Perforin-mediated pore formation at the lytic synapse triggers the canonical pyroptotic cell death pathway

Prokaryotic pore-forming toxins drive inflammasome activation and pyroptosis through K ⁺ -dependent activation of the canonical NLRP3/caspase-1/gasdermin D signaling axis. In this study, we hypothesized that perforin, a eukaryotic pore-forming protein released into the lytic synapse by antigen-specific cytotoxic T lymphocytes ( CTLs ) upon cognate antigen recognition, mimics the pro-pyroptotic activity of ancestral pore-forming toxins, complementing its role as a conduit for granzymes. Utilizing imaging and molecular approaches, we demonstrate that perforation of target cells upon CTL attack elicits swift K ⁺ efflux followed by NLRP3-dependent activation of proinflammatory caspase-1 and its major substrate, the pyroptotic executioner gasdermin D ( GSDMD ).

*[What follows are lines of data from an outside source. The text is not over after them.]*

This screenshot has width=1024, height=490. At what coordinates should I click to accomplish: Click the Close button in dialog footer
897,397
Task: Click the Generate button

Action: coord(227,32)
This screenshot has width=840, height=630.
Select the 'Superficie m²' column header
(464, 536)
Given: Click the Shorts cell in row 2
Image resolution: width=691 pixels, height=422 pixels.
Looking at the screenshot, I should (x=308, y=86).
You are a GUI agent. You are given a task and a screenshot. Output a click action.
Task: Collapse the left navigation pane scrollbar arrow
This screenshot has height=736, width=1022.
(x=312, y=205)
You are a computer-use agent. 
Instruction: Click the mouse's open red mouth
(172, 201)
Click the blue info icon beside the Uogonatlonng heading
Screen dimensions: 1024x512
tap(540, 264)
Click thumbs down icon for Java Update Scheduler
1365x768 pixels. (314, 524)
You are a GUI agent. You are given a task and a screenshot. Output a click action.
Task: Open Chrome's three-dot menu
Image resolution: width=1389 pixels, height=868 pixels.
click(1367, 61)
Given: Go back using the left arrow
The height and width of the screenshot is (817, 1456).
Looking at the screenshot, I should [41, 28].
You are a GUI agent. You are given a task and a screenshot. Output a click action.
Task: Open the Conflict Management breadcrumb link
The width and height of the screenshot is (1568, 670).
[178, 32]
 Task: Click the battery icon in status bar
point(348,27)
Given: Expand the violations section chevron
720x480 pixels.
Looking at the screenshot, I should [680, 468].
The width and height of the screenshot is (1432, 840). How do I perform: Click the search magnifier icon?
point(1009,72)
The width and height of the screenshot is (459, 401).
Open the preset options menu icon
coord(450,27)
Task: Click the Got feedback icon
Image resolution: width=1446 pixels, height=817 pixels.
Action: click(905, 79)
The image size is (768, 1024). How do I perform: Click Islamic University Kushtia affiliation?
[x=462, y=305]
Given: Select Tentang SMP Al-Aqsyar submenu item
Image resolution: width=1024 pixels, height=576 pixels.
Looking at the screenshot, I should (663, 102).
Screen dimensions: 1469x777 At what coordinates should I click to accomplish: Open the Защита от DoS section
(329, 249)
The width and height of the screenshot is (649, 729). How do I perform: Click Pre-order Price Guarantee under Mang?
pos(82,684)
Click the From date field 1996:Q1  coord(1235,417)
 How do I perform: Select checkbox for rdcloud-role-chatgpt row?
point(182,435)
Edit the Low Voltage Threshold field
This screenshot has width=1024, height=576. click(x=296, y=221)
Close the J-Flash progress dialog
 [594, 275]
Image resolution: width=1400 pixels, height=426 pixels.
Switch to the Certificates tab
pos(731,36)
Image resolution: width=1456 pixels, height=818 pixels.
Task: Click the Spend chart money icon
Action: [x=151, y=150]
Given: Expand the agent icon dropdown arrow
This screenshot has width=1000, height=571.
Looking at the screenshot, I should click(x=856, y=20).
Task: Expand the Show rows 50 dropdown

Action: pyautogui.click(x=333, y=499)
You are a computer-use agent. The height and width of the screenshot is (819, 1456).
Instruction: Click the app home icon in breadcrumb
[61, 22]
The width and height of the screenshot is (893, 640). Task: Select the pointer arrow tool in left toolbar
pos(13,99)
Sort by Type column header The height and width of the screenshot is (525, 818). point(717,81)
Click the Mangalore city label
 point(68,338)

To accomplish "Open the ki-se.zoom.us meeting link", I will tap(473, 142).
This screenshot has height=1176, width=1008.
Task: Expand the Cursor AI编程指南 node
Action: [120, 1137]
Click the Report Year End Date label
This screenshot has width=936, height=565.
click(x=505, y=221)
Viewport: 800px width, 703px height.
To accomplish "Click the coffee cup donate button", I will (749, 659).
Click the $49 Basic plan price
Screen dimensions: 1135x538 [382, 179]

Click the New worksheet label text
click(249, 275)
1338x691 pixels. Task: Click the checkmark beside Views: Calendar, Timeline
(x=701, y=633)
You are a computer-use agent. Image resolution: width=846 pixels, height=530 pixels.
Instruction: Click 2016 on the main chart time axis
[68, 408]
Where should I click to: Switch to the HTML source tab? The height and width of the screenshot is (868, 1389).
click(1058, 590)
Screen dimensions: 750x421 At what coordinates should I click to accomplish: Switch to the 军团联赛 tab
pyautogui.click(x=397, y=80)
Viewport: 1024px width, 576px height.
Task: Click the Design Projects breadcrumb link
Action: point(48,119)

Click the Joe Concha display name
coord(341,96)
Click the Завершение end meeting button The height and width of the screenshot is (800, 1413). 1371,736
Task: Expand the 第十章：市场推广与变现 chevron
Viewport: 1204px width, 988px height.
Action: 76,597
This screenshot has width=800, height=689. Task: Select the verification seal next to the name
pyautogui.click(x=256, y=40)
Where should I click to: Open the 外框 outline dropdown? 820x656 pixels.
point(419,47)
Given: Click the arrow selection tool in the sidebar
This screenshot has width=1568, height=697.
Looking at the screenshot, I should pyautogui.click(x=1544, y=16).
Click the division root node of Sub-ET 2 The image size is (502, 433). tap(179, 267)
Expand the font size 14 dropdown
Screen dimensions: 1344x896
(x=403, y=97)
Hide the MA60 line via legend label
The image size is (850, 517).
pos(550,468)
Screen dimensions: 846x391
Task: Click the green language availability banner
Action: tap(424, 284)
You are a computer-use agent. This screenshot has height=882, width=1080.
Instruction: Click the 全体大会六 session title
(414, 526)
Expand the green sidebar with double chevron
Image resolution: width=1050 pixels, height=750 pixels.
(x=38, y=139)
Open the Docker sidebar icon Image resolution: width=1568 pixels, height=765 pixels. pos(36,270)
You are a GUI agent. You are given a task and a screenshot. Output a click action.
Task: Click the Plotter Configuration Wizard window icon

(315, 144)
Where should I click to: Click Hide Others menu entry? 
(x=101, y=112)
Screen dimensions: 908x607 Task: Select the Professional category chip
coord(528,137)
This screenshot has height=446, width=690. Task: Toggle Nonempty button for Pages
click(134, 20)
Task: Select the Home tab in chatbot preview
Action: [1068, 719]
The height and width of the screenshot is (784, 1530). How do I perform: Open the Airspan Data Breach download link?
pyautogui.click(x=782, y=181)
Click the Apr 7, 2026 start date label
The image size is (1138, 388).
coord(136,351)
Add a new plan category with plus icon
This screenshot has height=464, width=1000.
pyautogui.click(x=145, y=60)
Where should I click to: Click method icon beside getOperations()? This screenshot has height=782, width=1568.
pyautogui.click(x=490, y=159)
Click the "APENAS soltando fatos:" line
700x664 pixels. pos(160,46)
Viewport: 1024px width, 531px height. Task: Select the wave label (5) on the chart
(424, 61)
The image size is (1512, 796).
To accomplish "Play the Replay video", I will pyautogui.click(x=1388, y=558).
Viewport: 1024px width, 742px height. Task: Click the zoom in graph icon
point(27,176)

Acute target cell death upon CTL attack is gasdermin-dependent and demonstrates morphological and molecular features of pyroptosis, including pyroptotic body formation, cell bloating, plasma membrane rupture, and release of intracellular contents. Perforation of target cells by soluble perforin is sufficient to trigger rapid K ⁺ efflux, caspase-1 activation, and pyroptosis. By contrast, sustained interaction with CTLs unmasks a delayed apoptotic phenotype in the remaining target cells. Interestingly, exposure of target cells to exogenous supramolecular attack particles ( SMAPs ) recapitulates this apoptotic phenotype, suggesting that soluble perforin and SMAPs play dichotomous roles in target cell death. Our results reveal a novel mechanism for engagement of pyroptotic machinery upon CTL attack, in which perforin itself can autonomously engage programmed cell death ( PCD ), highlighting the complexity and diversity of the CTL lytic arsenal.